| Problem details |
Put the listing from the line containing "Where should I" through the line containing "tap(810, 113)" into a CSV with two columns, instruction and click. Give one row per instruction, with its answer in the click column, each field in double quotes and any line breaks turned into spaces.

* START Working data *

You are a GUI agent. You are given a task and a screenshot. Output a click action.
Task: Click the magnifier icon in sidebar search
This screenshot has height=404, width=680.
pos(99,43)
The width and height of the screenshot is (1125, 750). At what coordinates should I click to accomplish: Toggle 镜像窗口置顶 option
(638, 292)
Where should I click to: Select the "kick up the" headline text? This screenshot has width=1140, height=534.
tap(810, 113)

* END Working data *
* START Working data *

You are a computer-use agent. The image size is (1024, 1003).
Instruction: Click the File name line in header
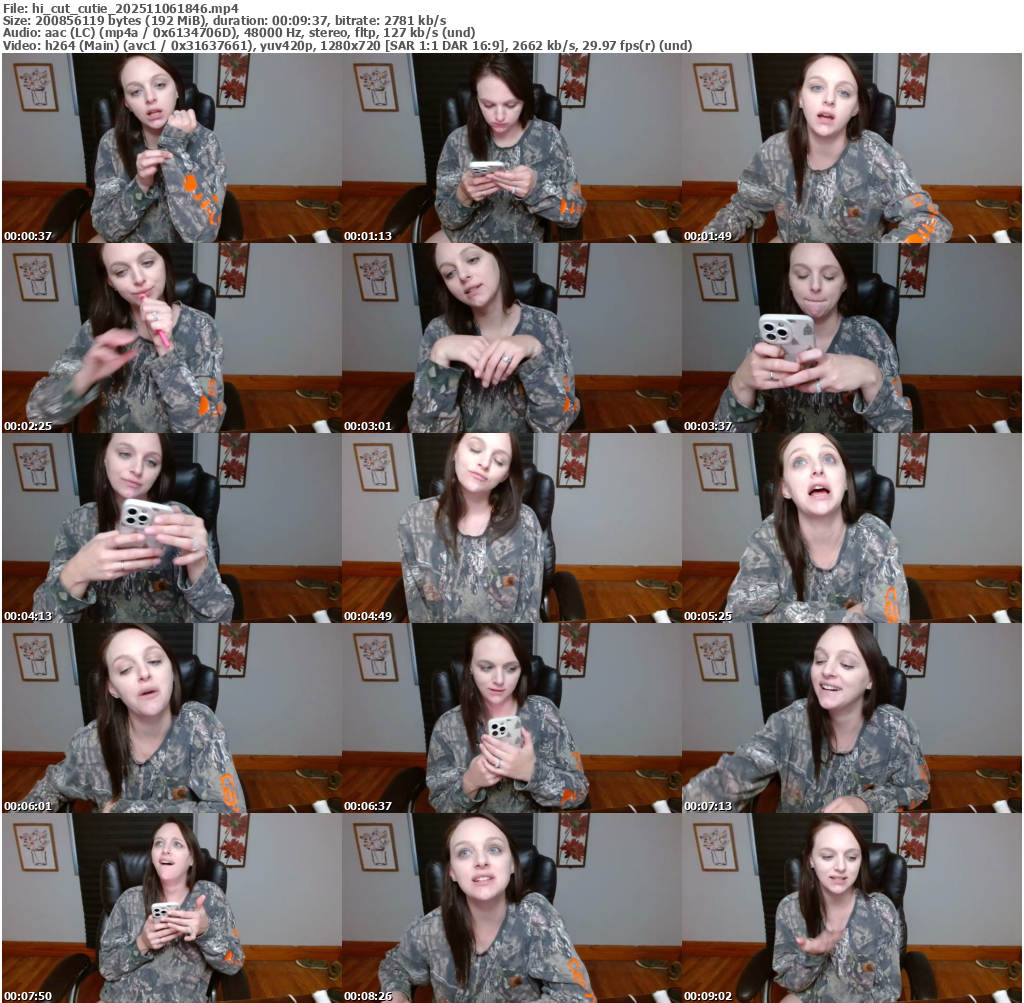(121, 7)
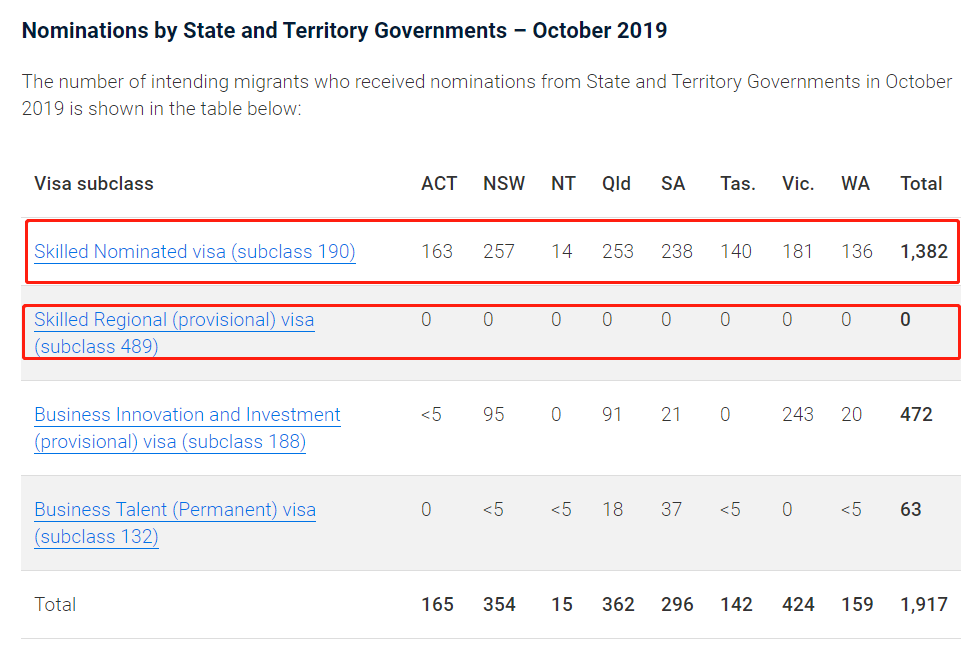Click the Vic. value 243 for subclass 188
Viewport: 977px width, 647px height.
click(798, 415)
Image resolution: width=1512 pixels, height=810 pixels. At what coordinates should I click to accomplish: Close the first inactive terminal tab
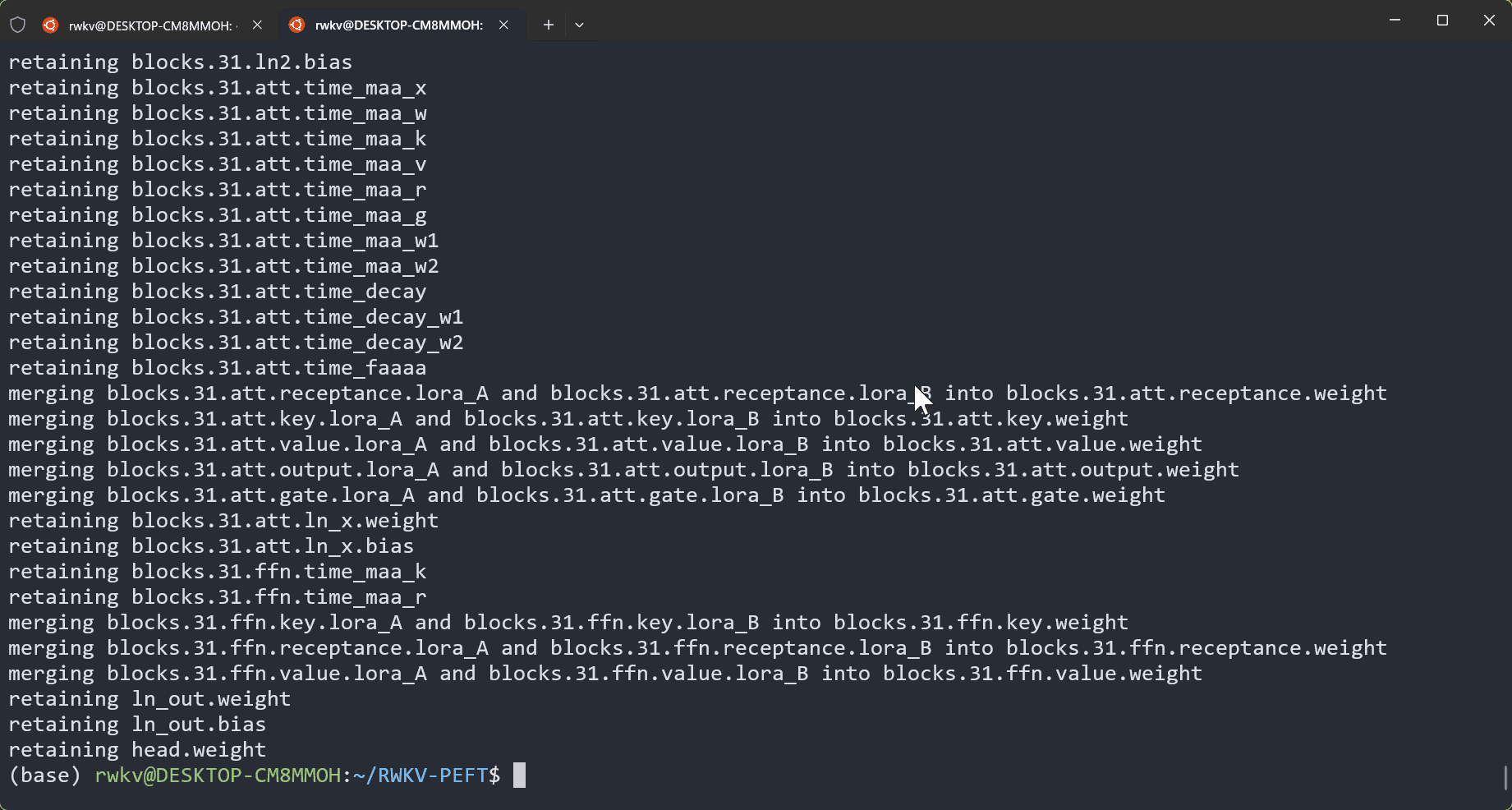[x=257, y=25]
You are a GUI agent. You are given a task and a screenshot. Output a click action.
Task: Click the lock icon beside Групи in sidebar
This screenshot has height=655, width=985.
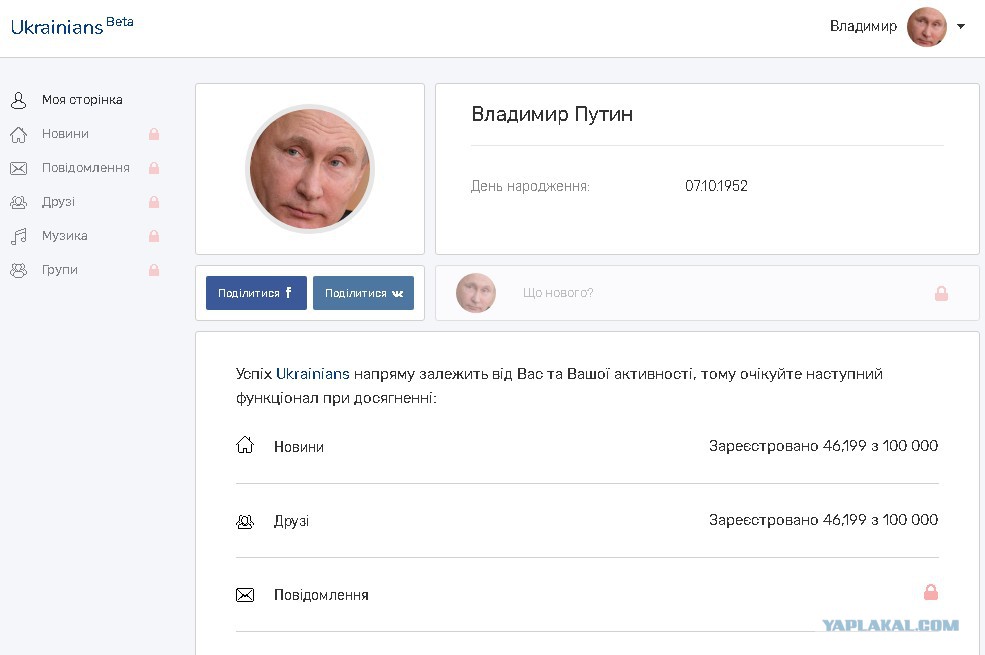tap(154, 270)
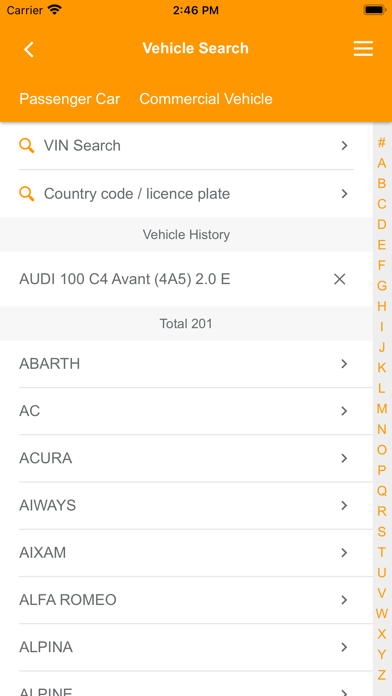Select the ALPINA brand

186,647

* END Working data *
* START Working data *

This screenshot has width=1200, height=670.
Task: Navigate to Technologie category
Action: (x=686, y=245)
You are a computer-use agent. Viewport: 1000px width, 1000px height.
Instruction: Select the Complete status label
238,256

* END Working data *

| Full solution |
instruction,click
"Where should I click to: Select the ""kick up the"" headline text? This screenshot has width=1140, height=534.","tap(810, 113)"